高度成長経済を所得倍増のかけ声と共に実感した頃から、便利な生活のすべてを手に入れ" 物余り生活 "を持て余し気味だったバブル経済のピークまで、民主教育で身につけた自由の意識を免罪符にして求めるままに" 国民総中流意識 "を持つまでに蓄財を励んでしまいました。

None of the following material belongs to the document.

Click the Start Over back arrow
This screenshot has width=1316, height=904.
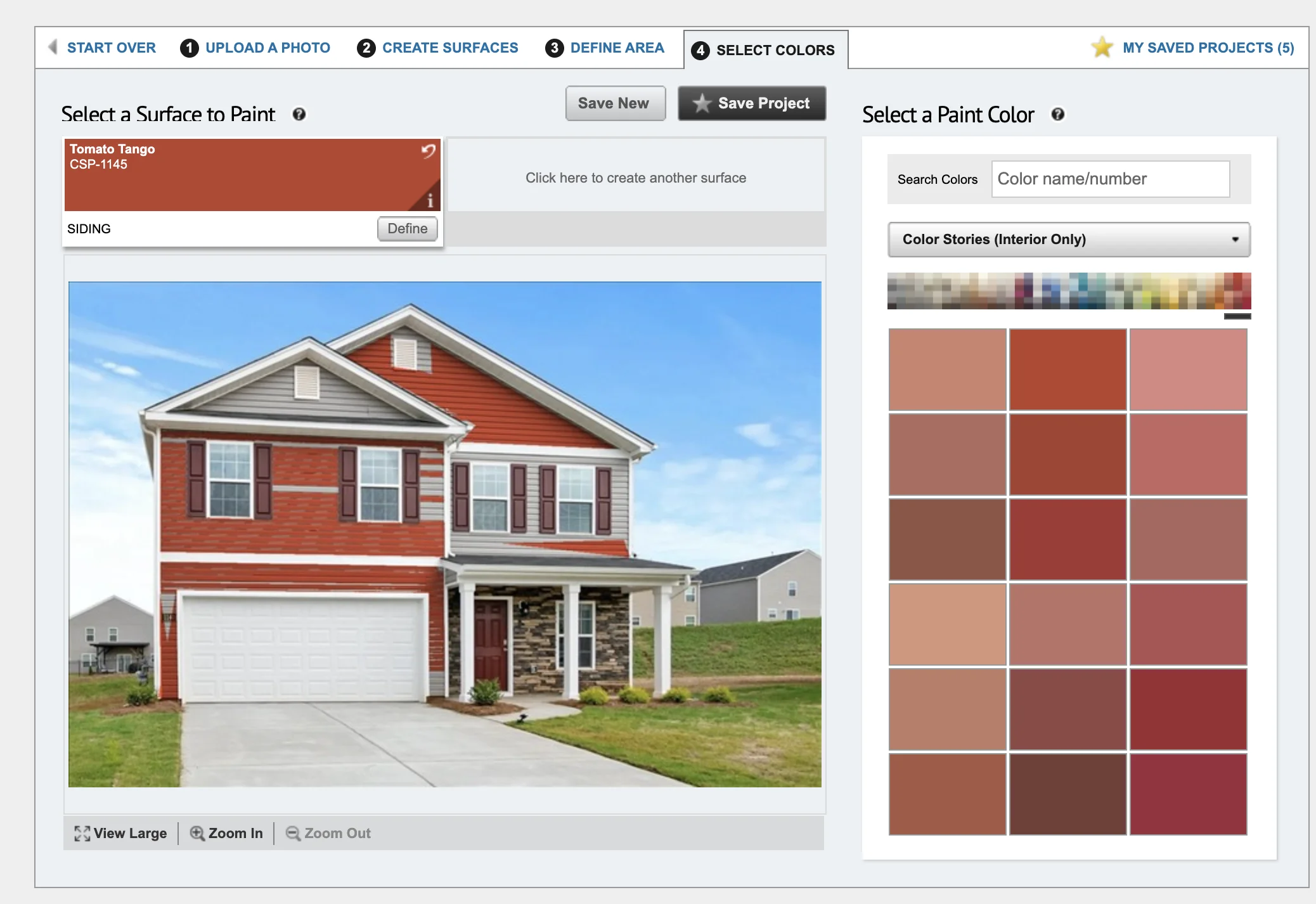coord(53,47)
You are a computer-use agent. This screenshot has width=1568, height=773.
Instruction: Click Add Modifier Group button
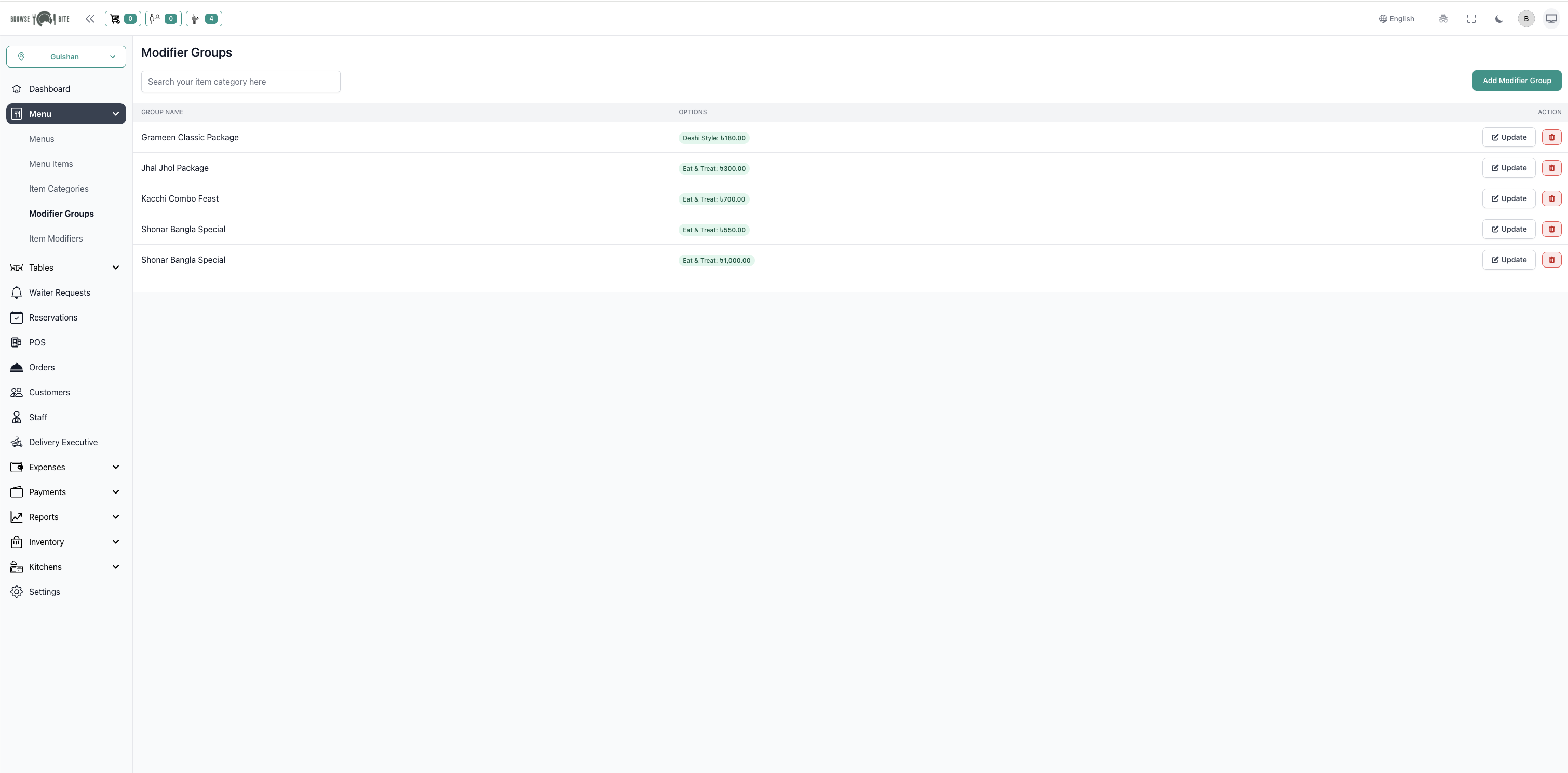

そして、その親たちを見て育った私たちは、飢餓や貧困と無縁になっていても、更にを満たすために働き続けています。海外からは「仕事中毒」と揶揄されていますが、それは表面的な見方であって、仕事中毒と見えるところも駆り立てられた行動に過ぎないのです。身のほどを知る「分限」を誰からも教えて貰えなかった不幸に基づき、エコノミック・アニマルになるよう見習うしかなかった不幸なのです。このところの現象として、仁術であるべき医療も経済至上主義としか思えないところを感じさせられています。" 病院冬の時代 "と称されるこの状況で、残念ながら" 貧すれば貪する "なのでしょうか。
その最たるものは「美容外科」と「不妊症治療」そして「性転換手術」であろうと思いますが、もちろんその行き過ぎの" 程度 "が問題なのです。誰もが納得できる範囲でのものであれば問題視はしませんが、患者が求めるならば何処までも応じてしまうところが問題なのです。まったく別人のように変えてしまう「美容形成」で良いのでしょうか、体細胞からでないにしても精子バンクと代理母の組み合わせで「我が子を得る」のでも良いのでしょうか、幾度も転換に応じてどちらにも納得できず「元に戻して」と懇願されたらどうするのでしょうか。
身近な人たちの自殺念慮や企図は無論のこと、リストカット(wristcut/手首切傷)などの自傷行為であっても誰もが驚きます。ところがポリサージェリ(polysurgery/頻回手術症/反復手術病)という病気の存在は、専門医を除いて一般科医師では殆ど知らないようです。それを知っていても求められたら、応じてしまっているのではないかと勘繰ってしまうほどです。自己臭・醜貌恐怖症や汎恐怖関係症候群など思春期妄想症を背景にもつポリサージェリは、自覚的訴えと客観的身体所見が明らかに異なります。
そのメカニズムは事故や病気で失った手か足に激痛を感じる「幻肢痛」からも理解できるでしょう。現実的困難や心理的葛藤から身体違和感への逃避が認められ、部分的自己破壊による全体的自己破壊の回避と見なすことができます。「美容外科」と「不妊症治療」そして「性転換手術」は、" 苦しむ患者を救う "という 美麗文句で歯止めを失ってはいけません。苦しみの程度に序列をつけるのは困難ですが、幼き子の生命を救うための技術革新の外は程々で良いのではないでしょうか。病気のために幼くして人生を終えなければならないのは、あまりにも気の毒だからです。